INSTRUCTIONS TO FOLLOW:
Using the data below, copy out all lines with the word "accomplish".

[Collected data]

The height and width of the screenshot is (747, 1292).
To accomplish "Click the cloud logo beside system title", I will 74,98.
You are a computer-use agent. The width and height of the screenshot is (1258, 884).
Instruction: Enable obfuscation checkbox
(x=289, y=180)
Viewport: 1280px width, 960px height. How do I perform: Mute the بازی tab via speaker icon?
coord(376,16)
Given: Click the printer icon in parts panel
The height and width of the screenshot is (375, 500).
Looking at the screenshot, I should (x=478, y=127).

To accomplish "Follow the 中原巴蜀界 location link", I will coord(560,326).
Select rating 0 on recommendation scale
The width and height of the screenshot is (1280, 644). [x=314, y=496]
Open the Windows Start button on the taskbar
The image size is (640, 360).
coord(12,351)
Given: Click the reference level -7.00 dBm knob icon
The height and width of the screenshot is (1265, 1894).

ANSWER TO THE PROBLEM:
To accomplish "Click the cloud logo beside system title", I will 74,98.
To accomplish "Follow the 中原巴蜀界 location link", I will coord(560,326).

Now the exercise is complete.